9:07a.m.— We’re back on the road cruising at a leisurely pace of 110 miles per hour. I am still praying.
9:18a.m.— I ask Annagloria if she knows who Mario Andretti is. She has no clue. Waters is wide awake and wide-eyed. His face— at first just ghostly— has turned a whiter shade of pale. Procol Harum’s Hammond B3 organ riff is playing in my head. I finally know what they were singing about. Waters might be praying, too.
9:45a.m. Rome— We enter the outskirts of the city. Traffic is light, but it’s likely to get busier the closer we get to the airport. We are still going to have to check our luggage and go through security in one of the busiest airports in Europe.
10:03a.m. Leonardo DaVinci Fiumicino Airport, Rome— Obviously having just set some type of land-speed record, we pull into the Delta departures drop-off.
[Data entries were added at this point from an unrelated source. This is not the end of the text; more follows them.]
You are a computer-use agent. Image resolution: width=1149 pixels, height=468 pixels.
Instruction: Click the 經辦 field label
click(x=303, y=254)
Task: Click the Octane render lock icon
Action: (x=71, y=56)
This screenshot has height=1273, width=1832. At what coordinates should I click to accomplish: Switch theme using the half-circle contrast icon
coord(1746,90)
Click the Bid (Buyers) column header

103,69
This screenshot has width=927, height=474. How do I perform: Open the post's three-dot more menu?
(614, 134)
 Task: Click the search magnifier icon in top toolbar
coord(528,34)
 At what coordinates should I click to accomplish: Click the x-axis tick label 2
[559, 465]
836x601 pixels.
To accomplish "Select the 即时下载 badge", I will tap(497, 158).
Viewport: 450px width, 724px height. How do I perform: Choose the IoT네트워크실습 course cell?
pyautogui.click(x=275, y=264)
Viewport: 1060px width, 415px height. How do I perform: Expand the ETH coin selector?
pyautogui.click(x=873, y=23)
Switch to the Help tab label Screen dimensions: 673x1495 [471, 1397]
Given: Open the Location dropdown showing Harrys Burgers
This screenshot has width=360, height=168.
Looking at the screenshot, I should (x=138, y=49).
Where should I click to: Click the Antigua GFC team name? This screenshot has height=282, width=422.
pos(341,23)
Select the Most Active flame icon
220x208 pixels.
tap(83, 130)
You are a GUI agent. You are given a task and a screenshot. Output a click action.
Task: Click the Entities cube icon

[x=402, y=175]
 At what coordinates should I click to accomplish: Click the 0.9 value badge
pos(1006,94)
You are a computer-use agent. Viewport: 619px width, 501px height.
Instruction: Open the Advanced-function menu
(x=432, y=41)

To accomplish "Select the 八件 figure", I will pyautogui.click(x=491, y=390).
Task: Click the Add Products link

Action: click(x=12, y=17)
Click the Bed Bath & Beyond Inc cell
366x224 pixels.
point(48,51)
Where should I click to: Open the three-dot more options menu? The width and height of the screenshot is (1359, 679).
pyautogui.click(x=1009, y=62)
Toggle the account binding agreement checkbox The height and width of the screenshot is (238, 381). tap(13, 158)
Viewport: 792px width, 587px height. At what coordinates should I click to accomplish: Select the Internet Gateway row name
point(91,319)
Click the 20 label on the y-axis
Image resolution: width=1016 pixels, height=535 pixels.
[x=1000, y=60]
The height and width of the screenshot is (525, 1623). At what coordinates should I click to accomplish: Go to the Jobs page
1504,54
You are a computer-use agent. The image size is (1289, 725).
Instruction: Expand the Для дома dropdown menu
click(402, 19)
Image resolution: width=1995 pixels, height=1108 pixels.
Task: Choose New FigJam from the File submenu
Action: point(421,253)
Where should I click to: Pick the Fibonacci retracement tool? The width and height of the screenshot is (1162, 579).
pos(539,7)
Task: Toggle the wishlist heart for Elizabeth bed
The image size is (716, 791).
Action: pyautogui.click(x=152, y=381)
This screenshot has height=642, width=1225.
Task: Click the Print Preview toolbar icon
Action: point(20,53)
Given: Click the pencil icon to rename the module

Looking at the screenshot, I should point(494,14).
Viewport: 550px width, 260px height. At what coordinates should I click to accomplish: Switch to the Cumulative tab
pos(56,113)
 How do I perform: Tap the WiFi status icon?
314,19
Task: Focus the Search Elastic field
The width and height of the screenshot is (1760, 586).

On two wheels. Still alive.
Author’s Note— Annagloria is the hero of this story. There should be no doubt about that, and we are forever grateful to her for coming to our rescue and saving the day. We thank her for taking six hours out of her life to help us out. We thank her for being an angel and driving us. We also thank her for not killing us and introducing us to actual angels. She’s awesome.
10:07a.m— We rush to the front of the line at the Delta counter. No one there has even heard about the earthquake. How can that be? My bag, that had been two pounds under on the inbound flight, was now two pounds over. It must have been the cheese. I stuffed the pecorino into Waters’ bag, instantly making him an accomplice. Though I explained that two-year aged pecorino was worth the risk. The color that had returned to his face moments earlier started to— once again— make its exit. Everything now hinged on the line at the security checkpoint.
10:20a.m.— I fly tens of thousands of miles a year and endure dozens of security checkpoints. I was readying my plea to get to the front of the long line. To my amazement, there were only two people ahead of me in the entire security line of the Rome airport. Two people! Two people in the Rome airport security line at 10:20 in the morning. I gave credit to the earlier car prayers.
10:35a.m.— We make it to the terminal five minutes before boarding started. Still, no one in line has heard about an earthquake. We are alive. We are heading home. We are grateful. Onward.